Operationally, the biggest step has been investing in and supporting the development of Future Plus, the sustainability management and reporting platform launched by The Sustainability Group, one of our portfolio companies.
Future Plus provides a highly formalised, data-driven way for companies to understand, measure, evidence, and report on their sustainability impact and goals. That has removed a lot of the complexity of deciding where to invest because the answers it collects are generally binary: “Have you got this or not?”; “Are you this or are you not?” It gives us a very good starting point for deciding whether a company, its people, its products, and its strategy will fit with our approach.
Also, we have been closely involved in Future Plus’s development. So people at Vala Capital feel a real sense of ownership and pride towards it because it really has helped to change approaches to sustainability in businesses and the venture capital industry.
How do you play back you experiences from Vala back to your other capital markets investments in the family office?
We manage everything through Vala Capital including a small amount of money in capital markets. One of the great challenges of suddenly having a lot of money is that you get bombarded by people inviting you to invest in things, which can feel very exposing. Vala Capital provides useful protection against that and means I always have a team to speak to about any investment decision.
Also as a serial entrepreneur, using Vala Capital as my family office means I am constantly having to vet my own ideas – why I am passionate about something as a business, what the business plan is, how much capital it requires. And that process of interrogating every decision is really important for me.
Have you had to modify how you think about financial performance in an impact-led framework?
Money is really stressful so it is almost easier to handle if you are not just focused on capital returns. Whether our ‘planet-first’ investments have done better or worse than equivalent ‘profit-first’ ones, I am not sure. We are quite happy with the results we have achieved. My outlook is that ALL investment should be conditional on delivering sustainable change. That does not feel limiting to me. In fact, it feels like an enhanced investment strategy that allows a business to continue to trade and grow.
What would have been helpful to you when you started this journey?
A big hurdle has been the scarcity of capital allocated to this space. There has been relaxation in what pension funds can and cannot do – for example, the government encouraging 5% of pension fund allocation into unlisted equities and SMEs.
My hope is that every citizen will want some exposure to the revolution that is happening in the start-up world – because this is where you will find the innovators building the tools for electrification, redesigning how fabrics work, and rethinking the building and software sectors. The best thing that can happen is that pension funds are mandated to invest a certain amount into start-ups that meet certain criteria. That is the sort of policy change that could enable UK entrepreneurs to become world-class very quickly.

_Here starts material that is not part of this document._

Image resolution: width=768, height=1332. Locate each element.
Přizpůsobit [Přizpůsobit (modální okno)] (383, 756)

Are there any people that you think other high-net-worth investors should talk to?
Working with the Beacon Collaborative, which provides a community for philanthropists, was really useful for me. It felt like a safe space where I could meet really interesting people who had been on a similar journey to me.

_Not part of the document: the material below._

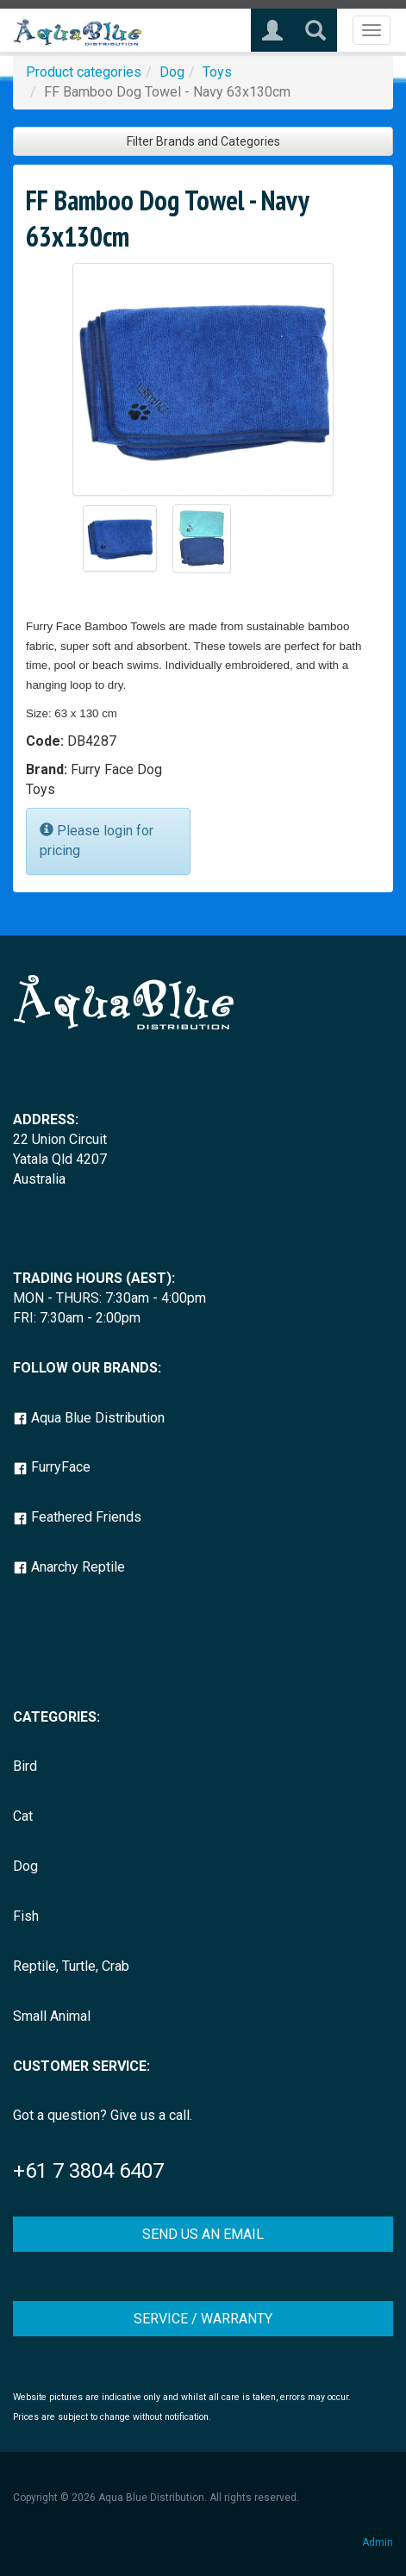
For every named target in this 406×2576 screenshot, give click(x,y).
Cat (23, 1816)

Talking to other philanthropists about the work they are doing is always useful. I have also had a few mentors who have run major public companies who have quizzed me on my next move, which keeps me on my toes. Ultimately, being in the venture capital sector has felt like the best playground to try things out. And that is what is important about Vala Capital. We did not just want it to be about me or James. We wanted to build a network of entrepreneurs with the same values. I hope we have managed to do that.